Today's post is a rollup of a number of recent Kinect for Windows v2 posts done by El Bruno (aka Bruno Capuano). It looks like he's really enjoying it...
First off, remember this is BETA hardware and software. It WILL change in the future...
“This is preliminary software and/or hardware and APIs are preliminary and subject to change“
[Note: All the text below is machine translated...]
Great day #KinectOne has arrived to my house … for this post, only photos of the great device !
-Open the box, always an excitement moment l!!
Today we are going with the step by step configuration of the new KinectOne sensor. The first thing to keep in mind is that you need a good laptop to be able to use the SDK, in my case a Surface Pro.
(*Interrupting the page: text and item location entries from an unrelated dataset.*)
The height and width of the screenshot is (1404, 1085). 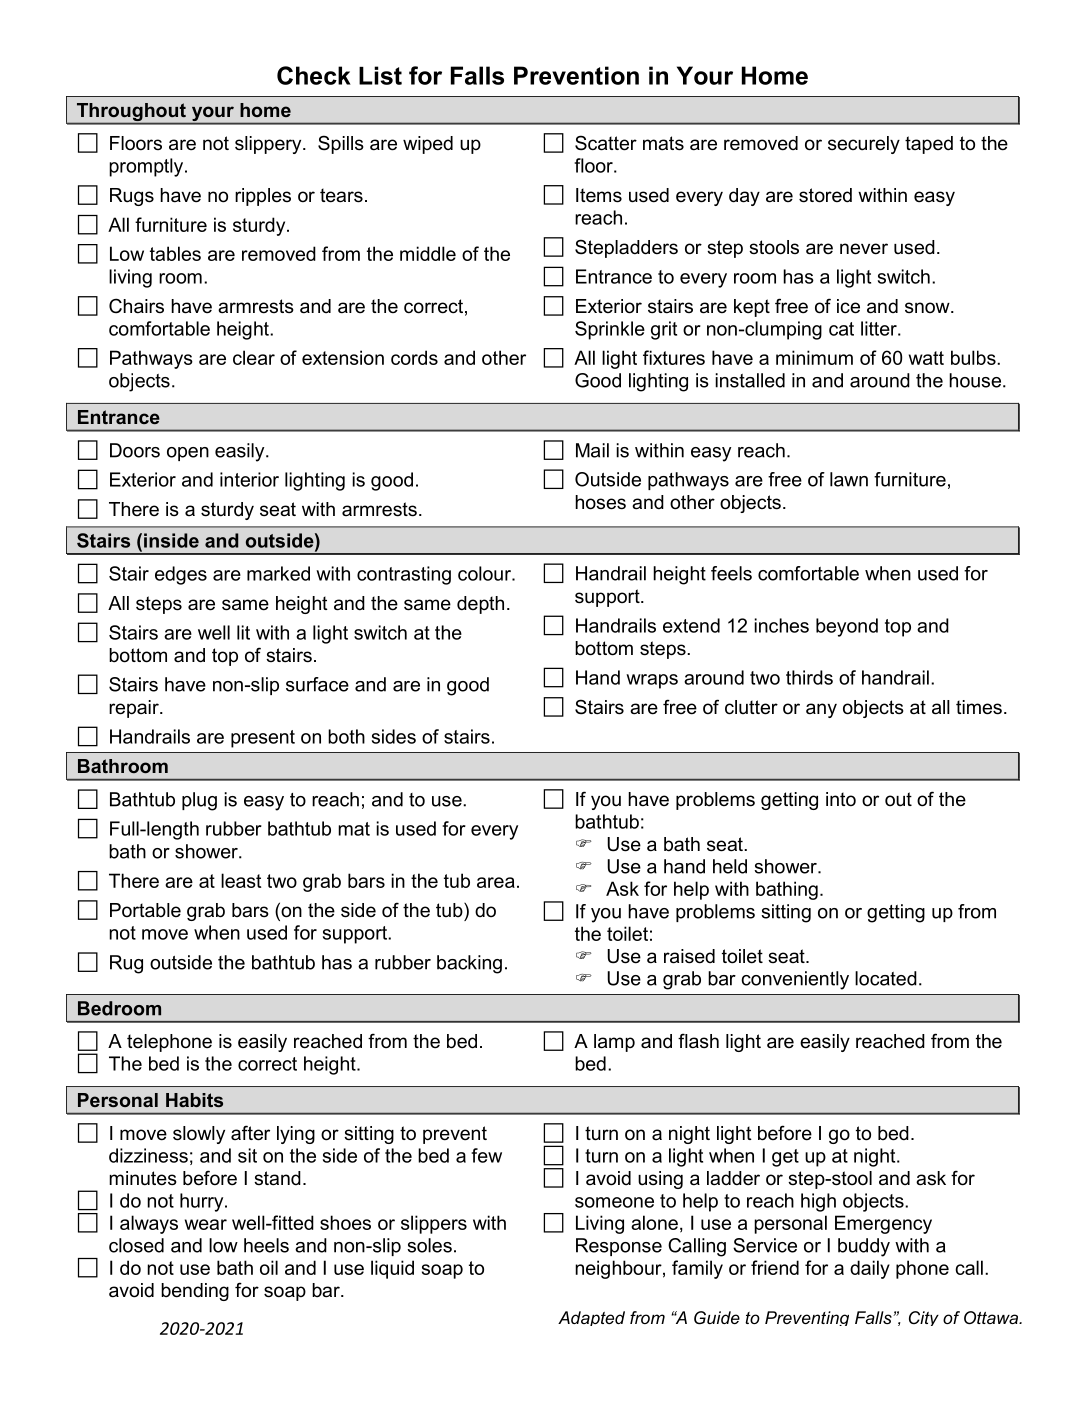 I want to click on securely, so click(x=864, y=145).
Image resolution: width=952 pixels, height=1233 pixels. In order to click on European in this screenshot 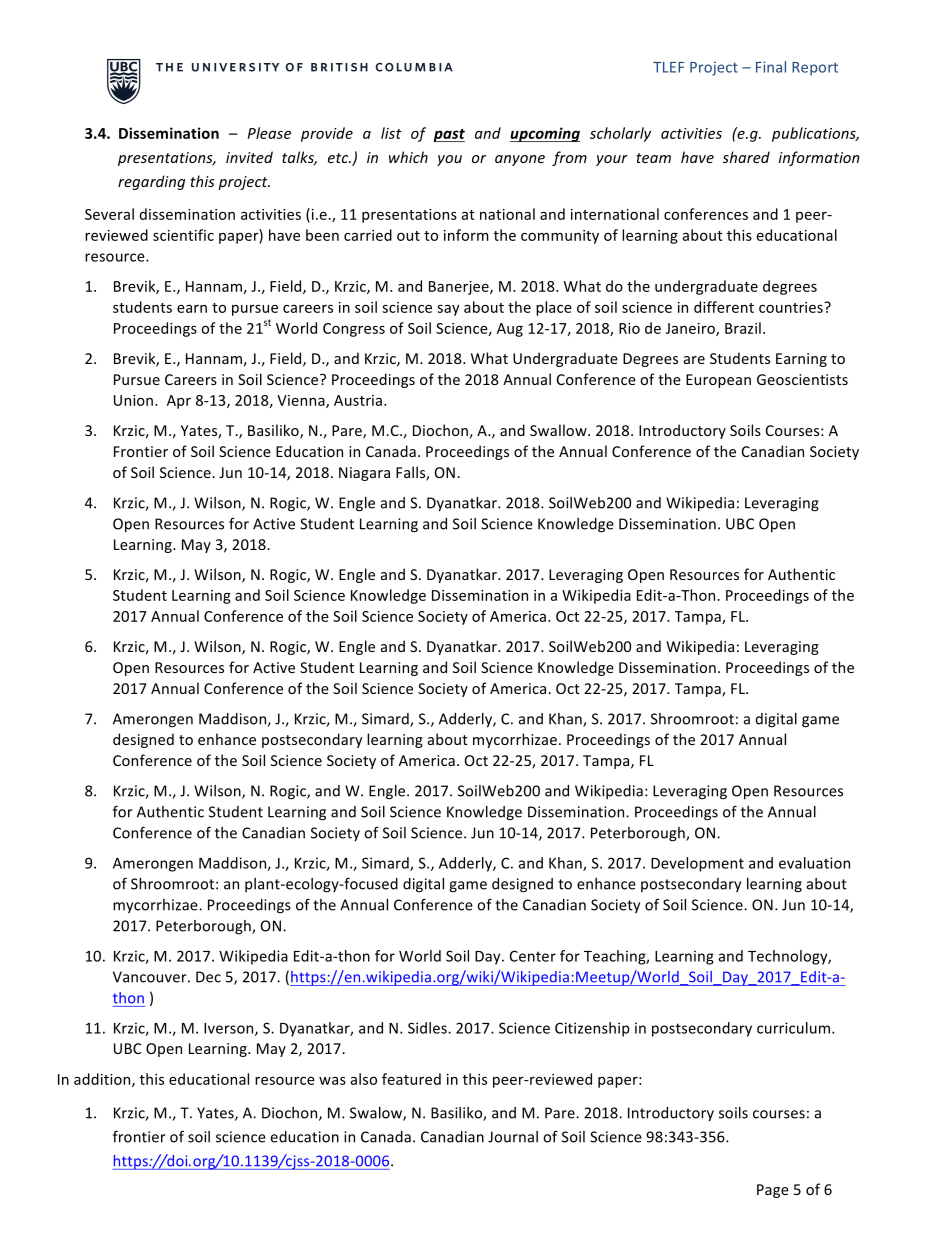, I will do `click(718, 381)`.
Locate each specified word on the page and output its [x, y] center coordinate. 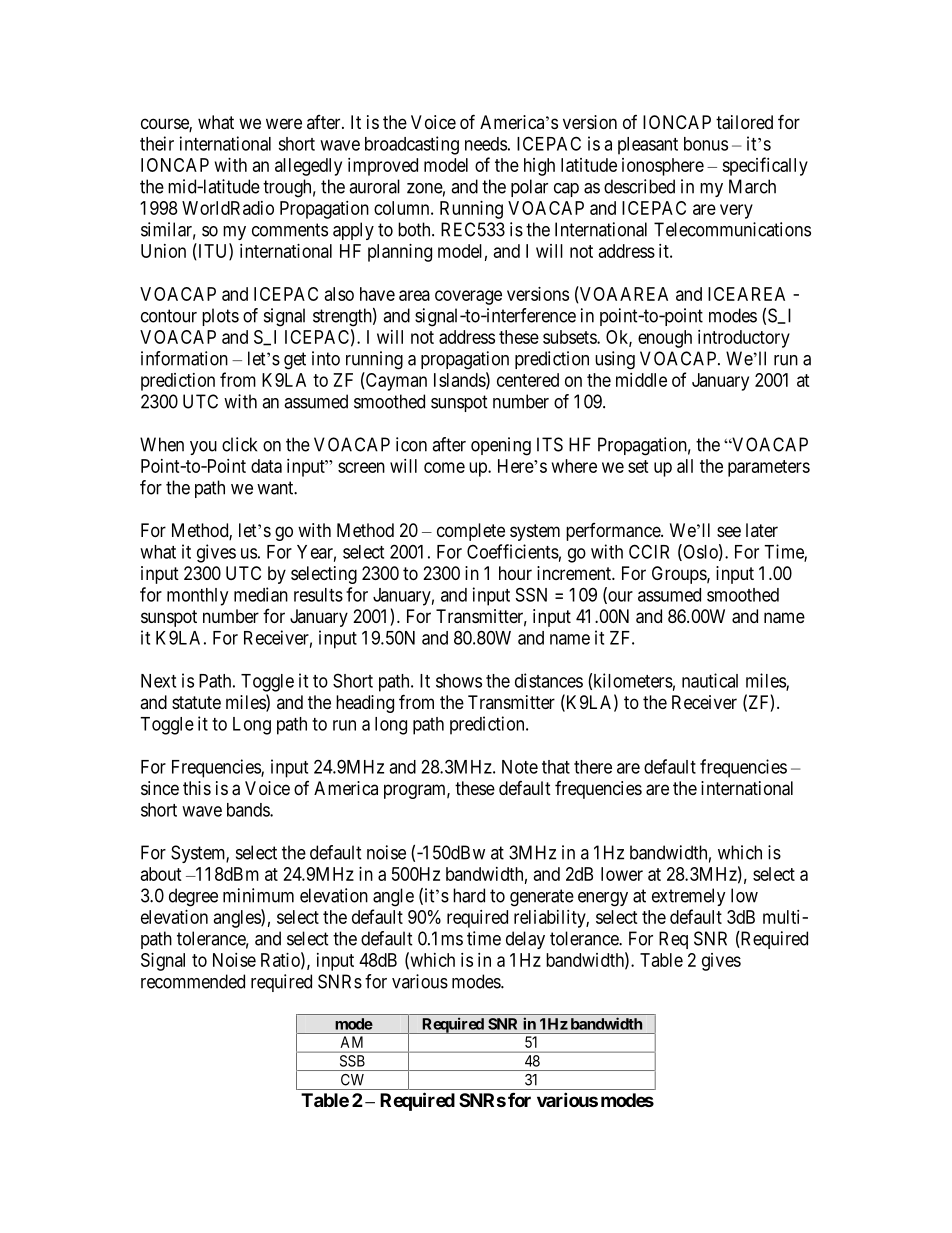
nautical [710, 680]
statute [196, 702]
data [266, 466]
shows [459, 681]
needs [486, 144]
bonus [706, 144]
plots [220, 317]
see [729, 531]
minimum [258, 895]
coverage [468, 297]
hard [469, 895]
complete [471, 532]
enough [665, 339]
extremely [689, 897]
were [284, 123]
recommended [193, 981]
The first step is the classic: install the SDK. Important do not connect the #KinectOne until you have not finished the installation of the SDK.
A good thing to keep in mind: the Kinect sensor comes “empty”, so you have to update the firmware to get it working. In example: when you launch the app to see the status of the sensor you’ll see something similar to the following picture: the firmware version is 0.0.0.0
Today’s post is simple: let’s see how to make a Hello World app with the new SDK v2. In Kinect apps, Hello World is basically an app that detects a person in front of the Kinect sensor.
So let’s go for it
1. Create a console app
2. Add the reference to Microsoft.Kinect v2.0
I already write about the new Kinect One camera, is much better than the Kinect v1. This new features allows us to get access to elements like the heartbeat of a person, photos in HD, etc. The SDK is still progressing and gives us some interesting options such as for example, the ability to detect open or closed hands. Update: Victor reminded me that this already had it in the SDK 1.7 and higher, not as explicit as here.
What I will do is start from the console example of recently (post) and it will change the routine processing recognition of Bodies:
As you can see in the example above, once we have defined that the body is trackeable (line 11), then we will work with the property HandRightState (line 13). It has the values of Open, Close, Unknow, among others.
The video below shows an example of this app running:
Kinect V2 is great, and in the future we’ll get the change to identify people emotions.
If you take a detailed look at the Body class, you’ll find these collections
If we analyze the contents of these collection; we probably find something similar to the following values
One more time: KinectOne and KinectSdk rules!